Items on where targets appear:
-----

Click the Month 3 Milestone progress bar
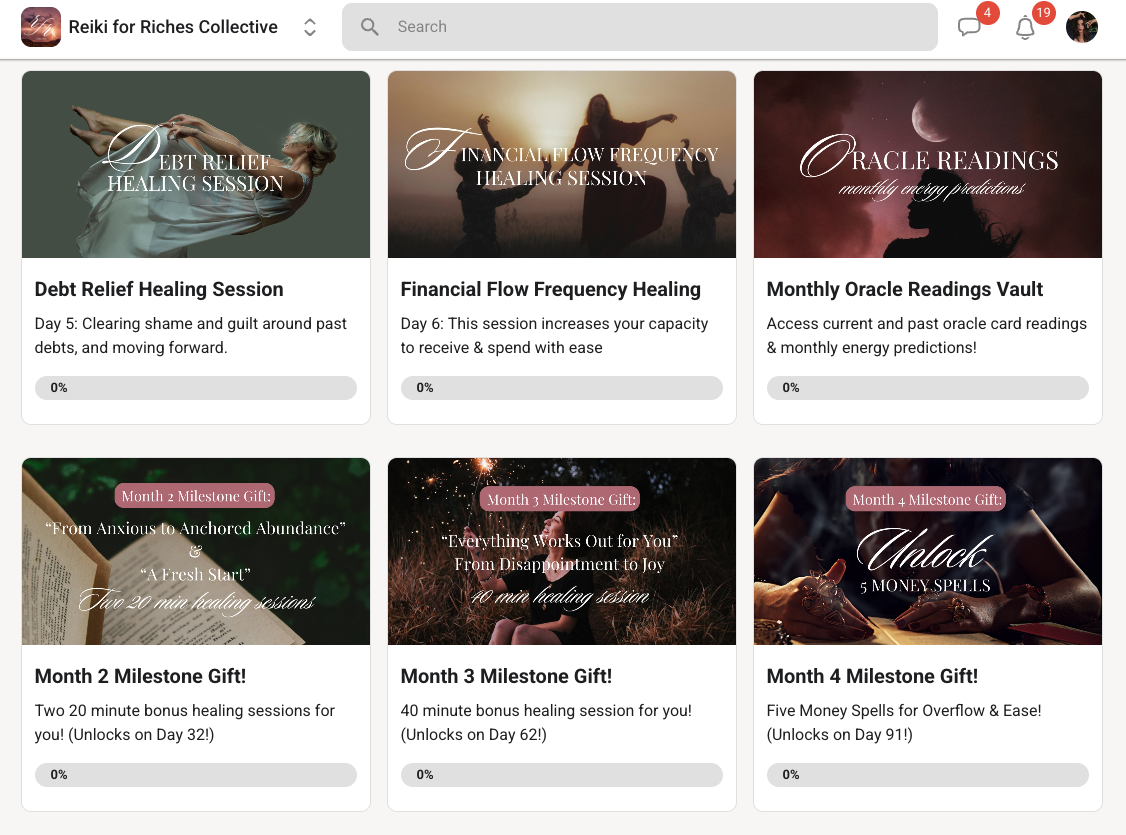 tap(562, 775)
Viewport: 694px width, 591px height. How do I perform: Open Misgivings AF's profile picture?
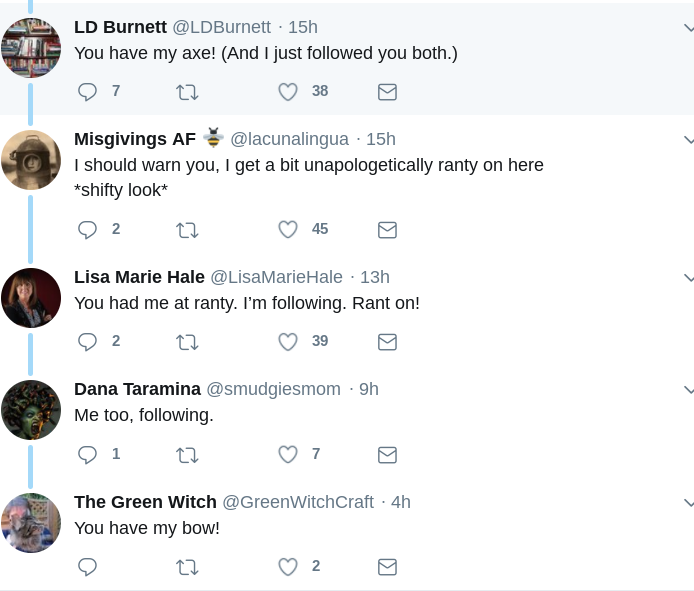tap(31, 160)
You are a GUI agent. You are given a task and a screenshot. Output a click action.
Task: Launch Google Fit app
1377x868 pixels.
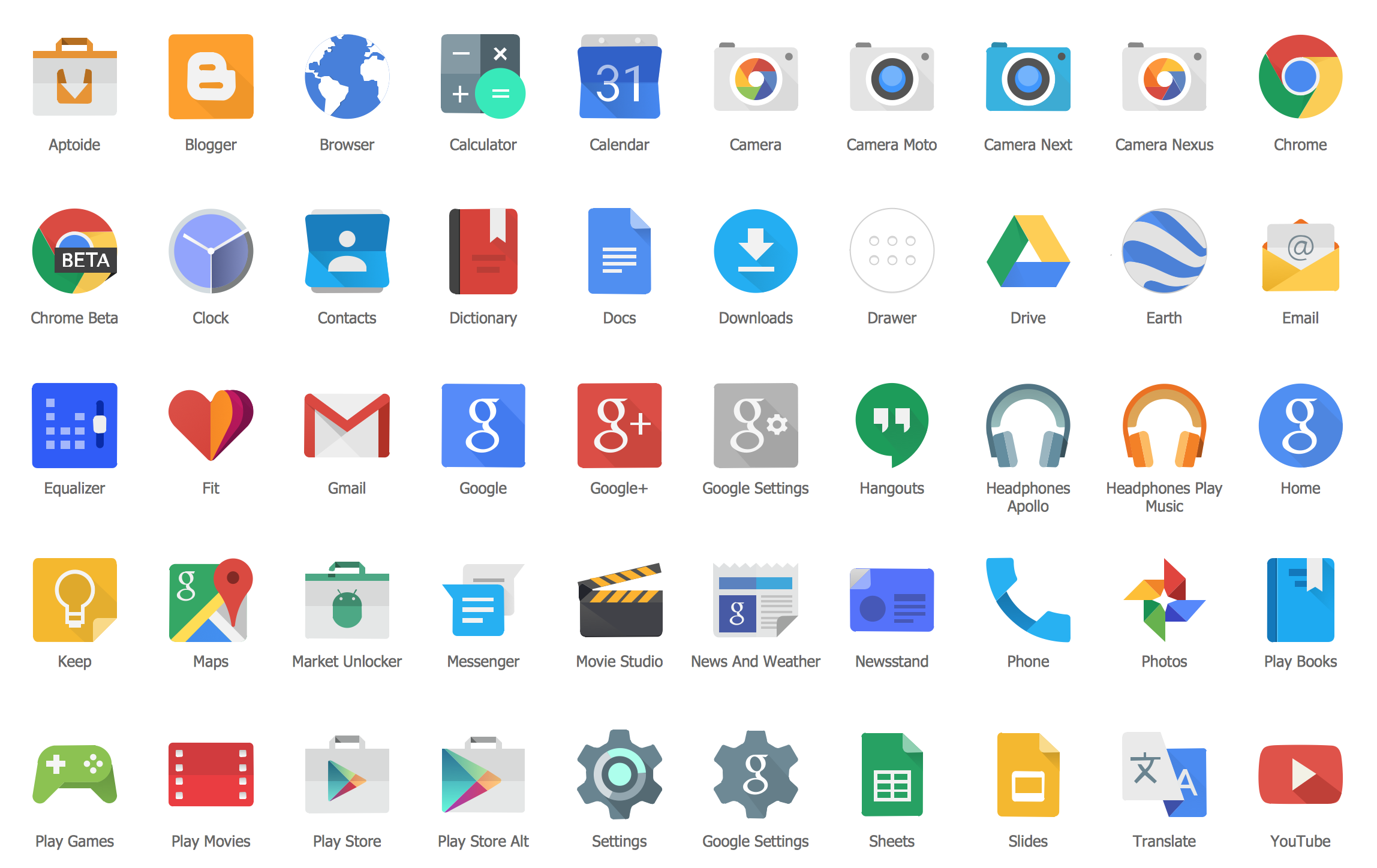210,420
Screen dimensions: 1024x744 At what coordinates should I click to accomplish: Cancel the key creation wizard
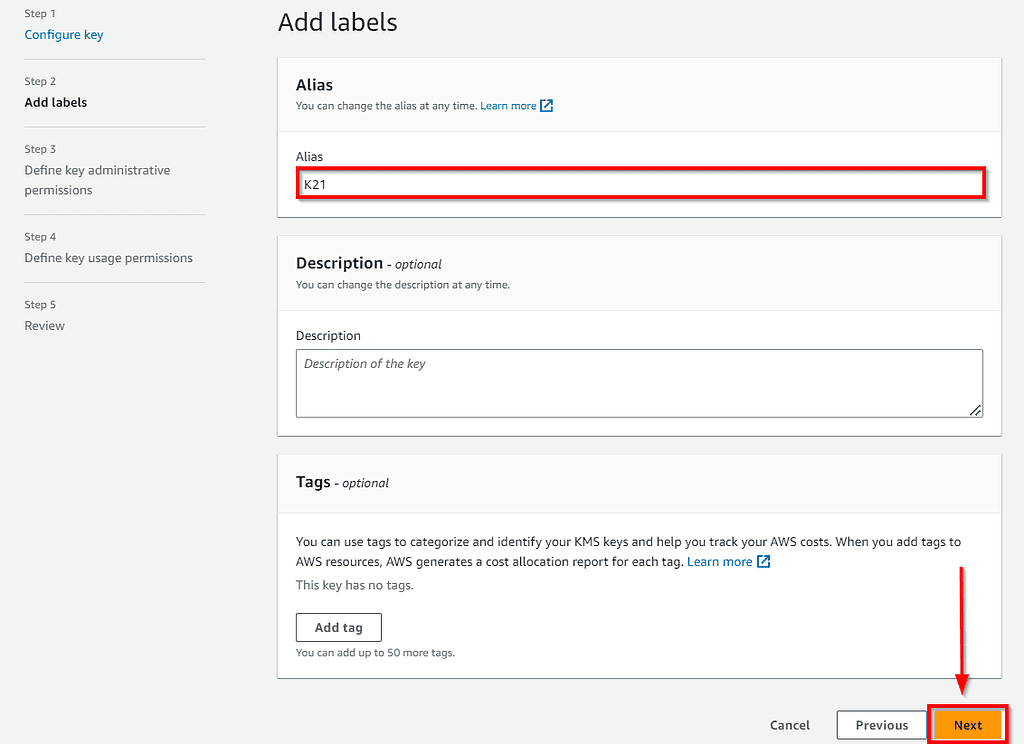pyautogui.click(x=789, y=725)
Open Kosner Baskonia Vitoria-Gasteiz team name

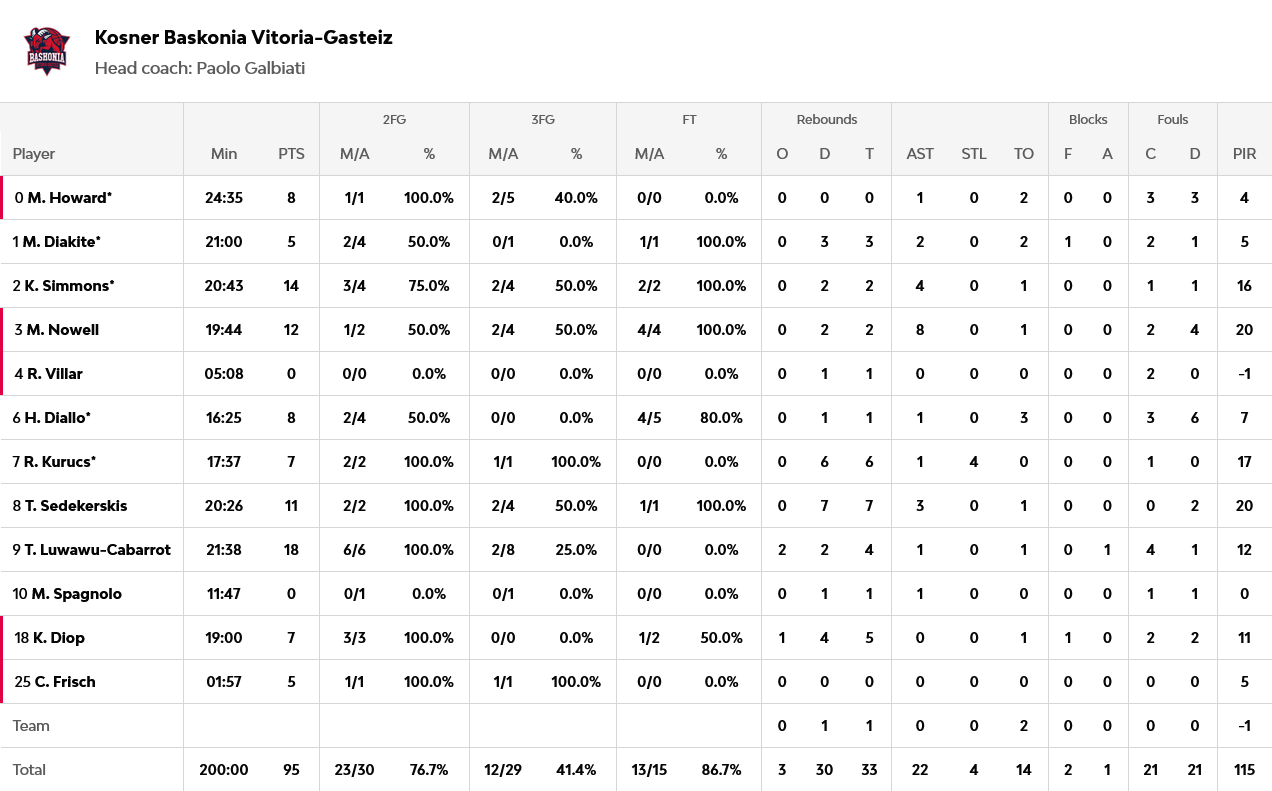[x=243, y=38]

-----

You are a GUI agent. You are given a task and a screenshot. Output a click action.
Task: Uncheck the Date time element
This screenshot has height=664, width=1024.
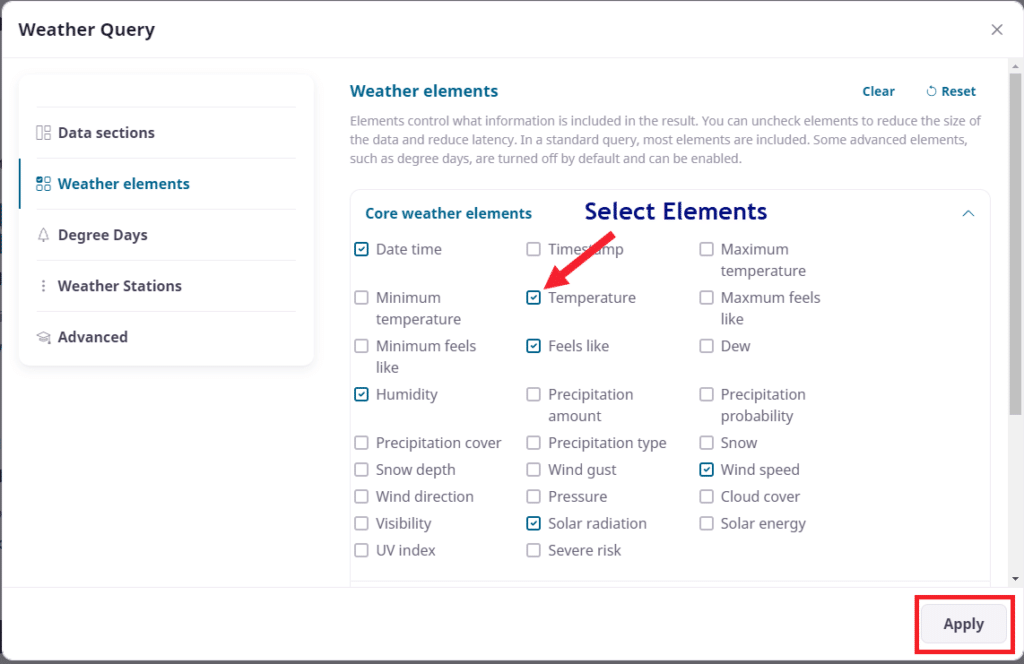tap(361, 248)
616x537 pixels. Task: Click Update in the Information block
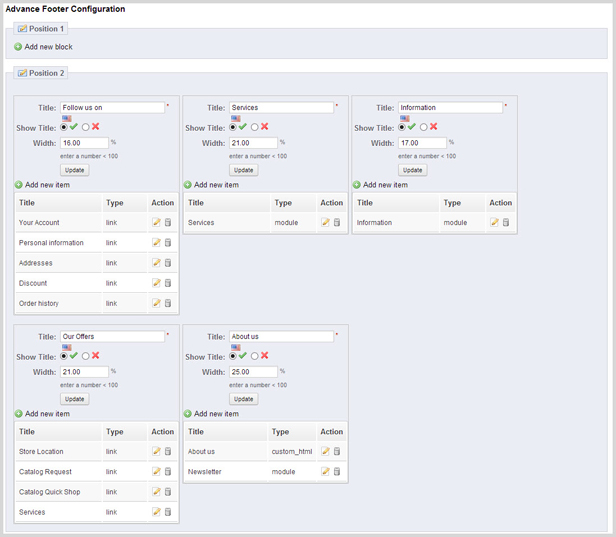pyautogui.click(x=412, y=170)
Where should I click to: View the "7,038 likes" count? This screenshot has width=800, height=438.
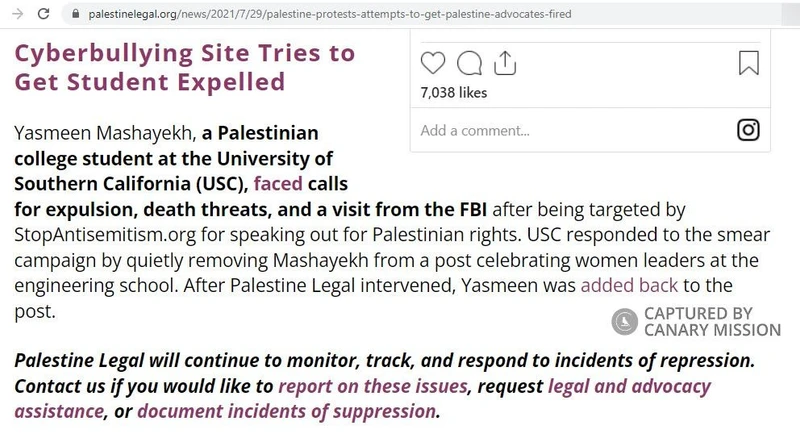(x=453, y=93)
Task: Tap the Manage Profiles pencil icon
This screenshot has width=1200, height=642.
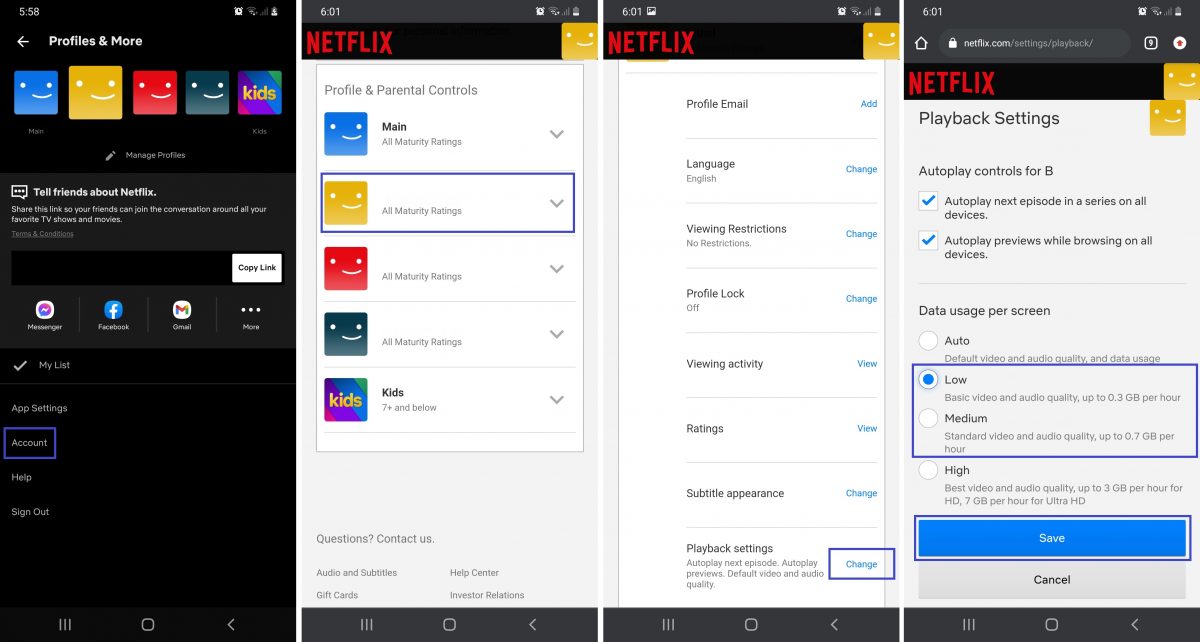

-----

> **SET PROBLEM**
Rewrite the part of the items that opens with the line containing "Where should I" and closes with the line containing "This screenshot has width=1200, height=642.", putting "edit icon" in place of "pencil icon" and keeping everything else the same. Leave the pictures out of your answer.

> **SOLVED EXERCISE**
Where should I click to: View the "7,038 likes" count? This screenshot has width=800, height=438.
(x=453, y=93)
Task: Tap the Manage Profiles edit icon
This screenshot has width=1200, height=642.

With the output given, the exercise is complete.